§ **Text provided**:
— START —
It seems that the new xterm doesn't know about GRASS. Might this be the
problem with the term procedure in tcl as well ?

Moritz

Moritz Lennert wrote:

> See if this fixes the problem. If so, I can easily make a generic change
> to
> all the buttons as they all use this format.

No, this doesn't make a difference for me...

When I try to launch 'xterm -e d.zoom' from the GRASS command line, I have
the same problem. When I launch xterm from the GRASS command line I get an
xterm, but when I enter d.zoom in there, I get:

d.zoom: error while loading shared libraries: libgrass_display.so: cannot
open shared object file: No such file or directory

This usually occurs because xterm is setuid/setgid. For security
reasons, the loader unsets certain environment variables (e.g.
LD_LIBRARY_PATH) when running setuid/setgid programs.

You need to add the full path for $GISBASE/lib to /etc/ld.so.conf then
run ldconfig. This will allow the GRASS shared libraries to be found
when LD_LIBRARY_PATH is unset.

However, this isn't a solution if you are using multiple versions of
GRASS. Simply adding all of the lib directories won't work. As the
shared libraries aren't versioned, the loader will load the first
matching library which it finds, which won't necessarily be the
correct one.
— END —
§ **Given data**:
— START —
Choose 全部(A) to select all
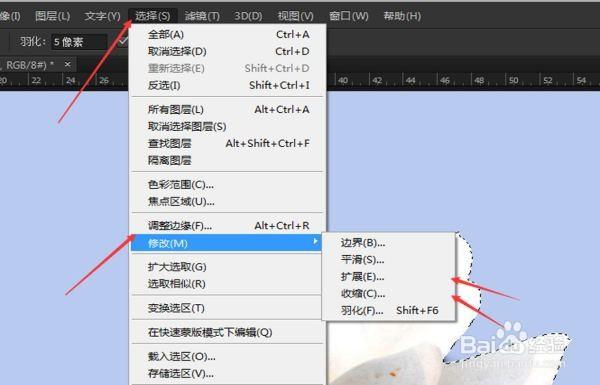pos(228,34)
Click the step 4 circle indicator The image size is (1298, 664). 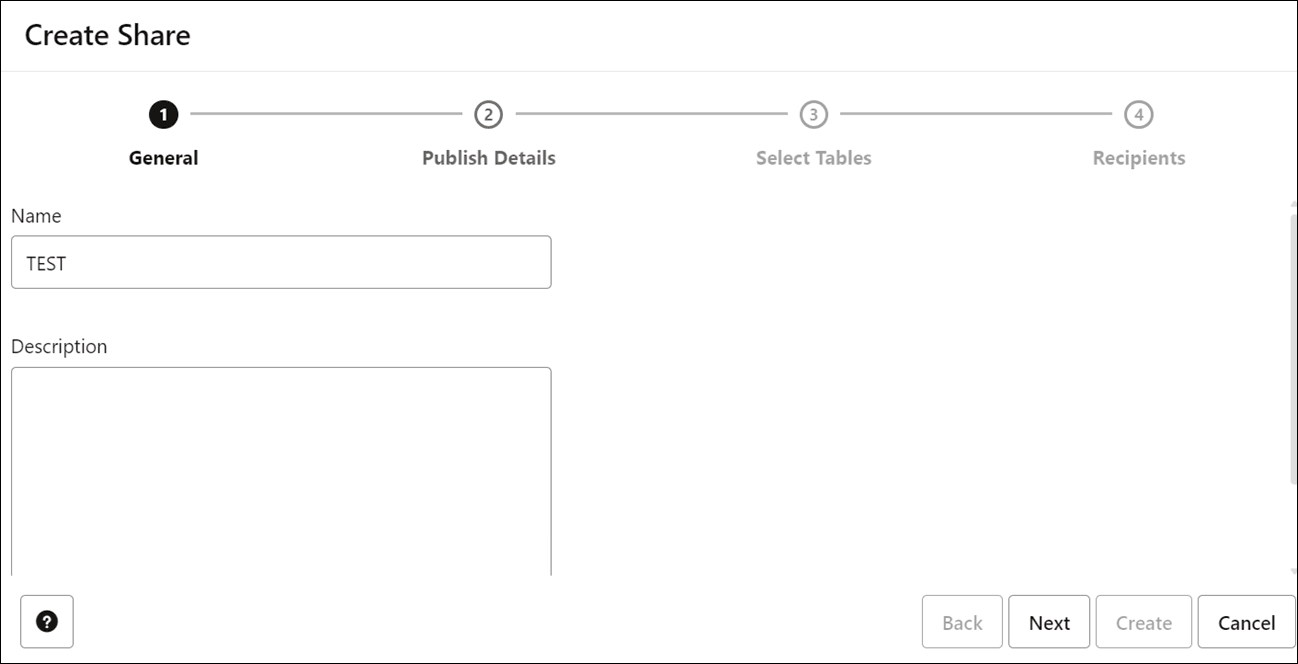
— END —
§ **Exercise task**:
Could you carry on the discussion of xterm failing to find the GRASS shared libraries, starting right after its last sentence?

§ **Solved exercise**:
We need to install a script along the lines of:

  #!/bin/sh
  LD_LIBRARY_PATH="$GISBASE/lib"
  export LD_LIBRARY_PATH
  exec "$@"

(except that the exact variable name is platform-specific) and use
that when runing programs via xterm, i.e.:

  exec xterm -e $env(GISBASE)/etc/grass-run.sh d.zoom

--
Glynn Clements <glynn.clements@virgin.net>

On Thu, September 23, 2004 13:06, Glynn Clements said:

Moritz Lennert wrote:

> See if this fixes the problem. If so, I can easily make a generic
change
> to
> all the buttons as they all use this format.

No, this doesn't make a difference for me...

When I try to launch 'xterm -e d.zoom' from the GRASS command line, I
have
the same problem. When I launch xterm from the GRASS command line I get
an
xterm, but when I enter d.zoom in there, I get:

d.zoom: error while loading shared libraries: libgrass_display.so:
cannot
open shared object file: No such file or directory

This usually occurs because xterm is setuid/setgid. For security
reasons, the loader unsets certain environment variables (e.g.
LD_LIBRARY_PATH) when running setuid/setgid programs.

You need to add the full path for $GISBASE/lib to /etc/ld.so.conf then
run ldconfig. This will allow the GRASS shared libraries to be found
when LD_LIBRARY_PATH is unset.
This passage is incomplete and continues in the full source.